Again as has been pointed out earlier, the major loss at the moment is contributions tax and accumulation earning tax.IMO
At the moment the 15% contribution and earnings tax needs to be taken up to 19%, in line with the lowest tax rate.IMO
I agree - but unfortunately I cannot in this case. But my assumption would be that they would have said keep it in super to see if the changes actually get announced. This way they would keep getting those juicey fees (sorry couldn't help but add this bit!!)Julia said:Ves, is it possible for you to find out from the client what the financial adviser's opinion was? That would be interesting.
Check out the thread looking at future house prices.
I'm rather negative against property - it has been a great investment for those who rode the debt fuel boom from the early 90s through to the GFC, but now that mortgage debt in Australia is around 80% of GDP, and household debt is at historical highs, it's very unlikely house prices can do much more than income growth. Why buy when you can rent for half the cost and invest the difference in assets that provide double the yield and I'd argue a better long term capital appreciation.

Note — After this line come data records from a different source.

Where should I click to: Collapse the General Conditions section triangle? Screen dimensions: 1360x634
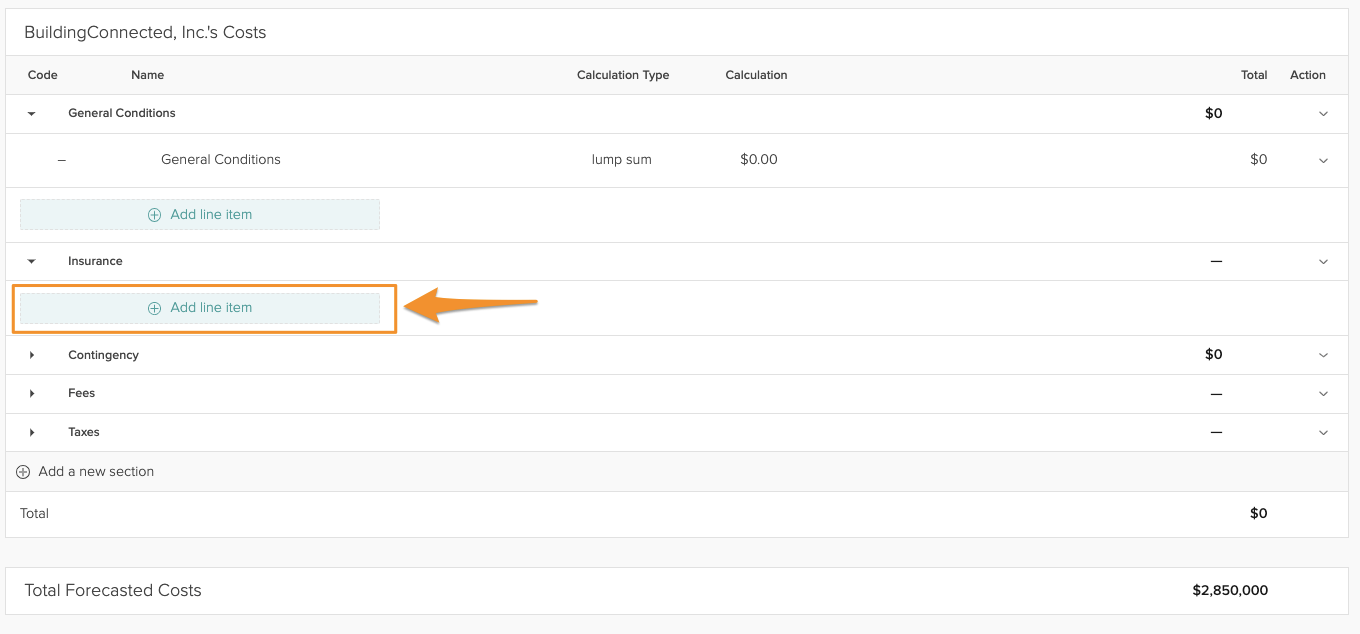[x=32, y=114]
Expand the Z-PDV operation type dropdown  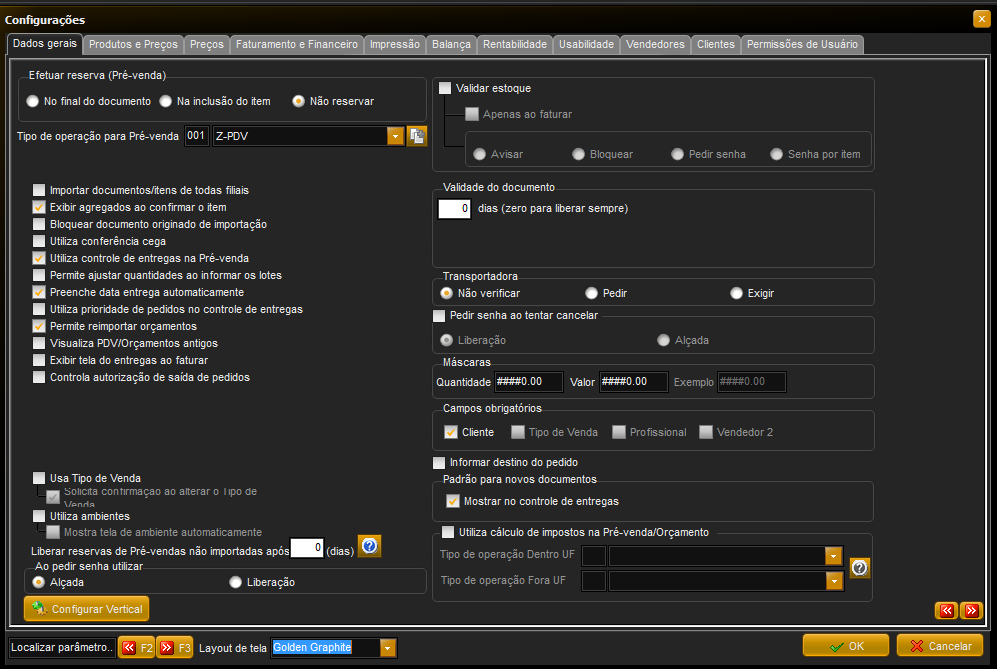point(395,136)
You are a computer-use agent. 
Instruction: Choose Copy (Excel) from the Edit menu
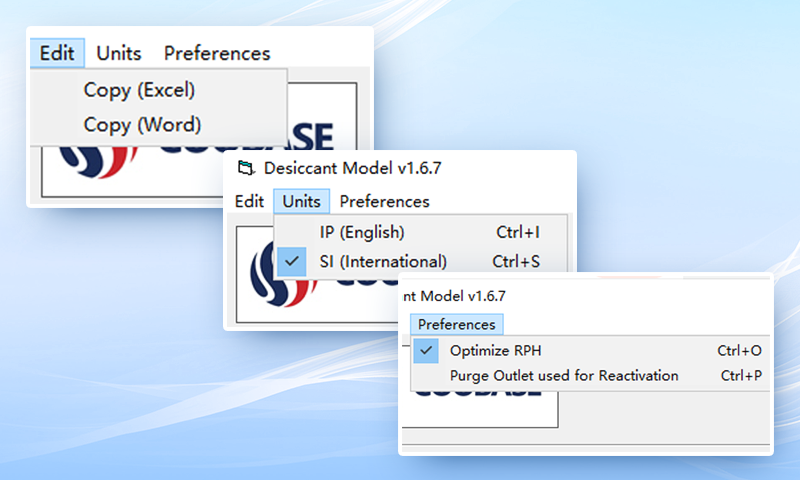point(139,90)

Nice to see you've started to focus on the future at such a young age
Hello sptrawler, can you clarify something for me? I think you have mentioned this about removing the taxed component before, are you sure this is allowed?

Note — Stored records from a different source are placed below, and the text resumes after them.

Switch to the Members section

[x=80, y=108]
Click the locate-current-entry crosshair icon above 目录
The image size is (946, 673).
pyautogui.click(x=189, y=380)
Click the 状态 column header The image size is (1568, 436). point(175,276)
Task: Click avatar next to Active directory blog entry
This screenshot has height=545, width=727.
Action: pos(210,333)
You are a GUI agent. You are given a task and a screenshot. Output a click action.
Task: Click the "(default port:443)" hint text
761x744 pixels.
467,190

Reason I ask is that with my wife's super I am pretty sure you can not do selective allocation of your super.
Lets use a 200K balance. 100K was put in as after tax contributions, the other 100K was concessional contributions.
From what I understand is that if the person wanted to start a 100K transition to retirement pension then you can't cherry pick the after tax contribution and use that for the pension. It says something like, "if the contribution is 50/50 (after tax/concessional) you can not pick the non concessional contribution", it has to be taken as the balance of the contribution, in this case 50/50.
That would mean you would be taxed on the 50% of the payment. You can not just use the non concessional amount on it's own. (This is only for those who want to start a transition to retirement pension, ages 55 to 60). I will see what I can dig up and report back, cheers.
Hello sptrawler, can you clarify something for me? I think you have mentioned this about removing the taxed component before, are you sure this is allowed?
Reason I ask is that with my wife's super I am pretty sure you can not do selective allocation of your super.
Lets use a 200K balance. 100K was put in as after tax contributions, the other 100K was concessional contributions.
From what I understand is that if the person wanted to start a 100K transition to retirement pension then you can't cherry pick the after tax contribution and use that for the pension. It says something like, "if the contribution is 50/50 (after tax/concessional) you can not pick the non concessional contribution", it has to be taken as the balance of the contribution, in this case 50/50.
That would mean you would be taxed on the 50% of the payment. You can not just use the non concessional amount on it's own. (This is only for those who want to start a transition to retirement pension, ages 55 to 60). I will see what I can dig up and report back, cheers.
May I ask a grounded question.
If one had more than $1m in super atm, how could one withdraw the maximum before the budget in May 2013?